First of all, we introduce a small optimization that can transform a left join to an inner join. The result of left join contains all rows of the left table. If a left table row does not have a matching result in the right table, the corresponding column of the right table is filled with NULL value.

The advantage of this optimization is that for inner join, if the filter condition of the ON clause only involves the columns of the left or right table, the condition can be pushed down to the corresponding child nodes directly.
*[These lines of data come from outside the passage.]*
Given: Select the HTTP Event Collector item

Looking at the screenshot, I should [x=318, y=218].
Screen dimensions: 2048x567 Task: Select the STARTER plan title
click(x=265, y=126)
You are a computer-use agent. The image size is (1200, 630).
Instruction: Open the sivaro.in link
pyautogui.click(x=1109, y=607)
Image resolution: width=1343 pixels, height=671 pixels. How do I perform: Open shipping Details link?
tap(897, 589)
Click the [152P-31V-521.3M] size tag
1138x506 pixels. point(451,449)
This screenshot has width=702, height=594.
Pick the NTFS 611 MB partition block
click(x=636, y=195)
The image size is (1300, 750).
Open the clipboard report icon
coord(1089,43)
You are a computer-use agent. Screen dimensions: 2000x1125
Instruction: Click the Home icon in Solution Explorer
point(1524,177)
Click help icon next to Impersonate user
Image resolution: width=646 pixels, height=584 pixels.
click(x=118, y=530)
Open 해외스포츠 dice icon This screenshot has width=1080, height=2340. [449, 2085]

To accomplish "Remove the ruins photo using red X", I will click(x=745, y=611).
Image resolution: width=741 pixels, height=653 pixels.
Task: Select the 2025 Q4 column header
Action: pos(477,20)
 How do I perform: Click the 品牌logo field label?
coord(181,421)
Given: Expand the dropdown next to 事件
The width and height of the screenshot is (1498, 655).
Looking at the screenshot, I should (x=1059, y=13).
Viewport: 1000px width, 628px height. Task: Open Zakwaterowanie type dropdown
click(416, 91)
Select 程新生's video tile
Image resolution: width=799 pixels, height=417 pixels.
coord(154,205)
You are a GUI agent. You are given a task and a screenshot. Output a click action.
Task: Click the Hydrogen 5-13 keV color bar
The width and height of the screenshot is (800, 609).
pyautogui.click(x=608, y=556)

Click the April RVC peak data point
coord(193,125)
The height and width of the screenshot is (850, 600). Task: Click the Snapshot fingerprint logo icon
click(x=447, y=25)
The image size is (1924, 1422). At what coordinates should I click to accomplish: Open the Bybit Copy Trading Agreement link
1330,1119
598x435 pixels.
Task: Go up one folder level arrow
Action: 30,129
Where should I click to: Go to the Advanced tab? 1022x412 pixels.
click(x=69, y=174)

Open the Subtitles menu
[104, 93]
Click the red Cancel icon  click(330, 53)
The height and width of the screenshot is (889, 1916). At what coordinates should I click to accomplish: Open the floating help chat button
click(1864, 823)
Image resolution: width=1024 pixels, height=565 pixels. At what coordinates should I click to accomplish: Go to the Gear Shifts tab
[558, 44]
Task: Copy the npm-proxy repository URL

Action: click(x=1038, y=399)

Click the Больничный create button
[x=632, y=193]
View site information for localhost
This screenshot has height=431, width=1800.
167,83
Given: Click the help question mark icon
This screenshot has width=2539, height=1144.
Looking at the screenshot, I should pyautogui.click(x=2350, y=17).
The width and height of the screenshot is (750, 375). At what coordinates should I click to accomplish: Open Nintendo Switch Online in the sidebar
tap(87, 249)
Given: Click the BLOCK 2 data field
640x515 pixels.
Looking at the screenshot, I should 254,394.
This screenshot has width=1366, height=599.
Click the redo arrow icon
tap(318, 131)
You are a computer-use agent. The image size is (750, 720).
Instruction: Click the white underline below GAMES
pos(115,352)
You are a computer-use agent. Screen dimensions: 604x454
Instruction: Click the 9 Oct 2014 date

The predicate push down strategy on JOIN node first tries to transform the left join into an inner join, and then collects the push-down filter conditions based on the join side, and recursively pushes down to the left and right child nodes. For conditions that cannot be pushed down to the child nodes, a FILTER node is added above the child nodes to handle these conditions.

Part 5 Summarize

This article briefly introduces the front-end part of the MatrixOne kernel code from the perspective of a beginner, starting from the most common select statement, including the 3 components of binder, planner, and optimizer. Also introduces common sql clause bind and plan generation process, rule-based optimizer code framework and predicate push down optimization strategy.

The main goal of this article is to sort out the main process of MatrixOne, the actual MatrixOne source code is much more complex, involving details and all kinds of corners cases. Engineers who want to take a closer look at MatrixOne as well as those interested in digging deeper into the details can download the source code and read it carefully.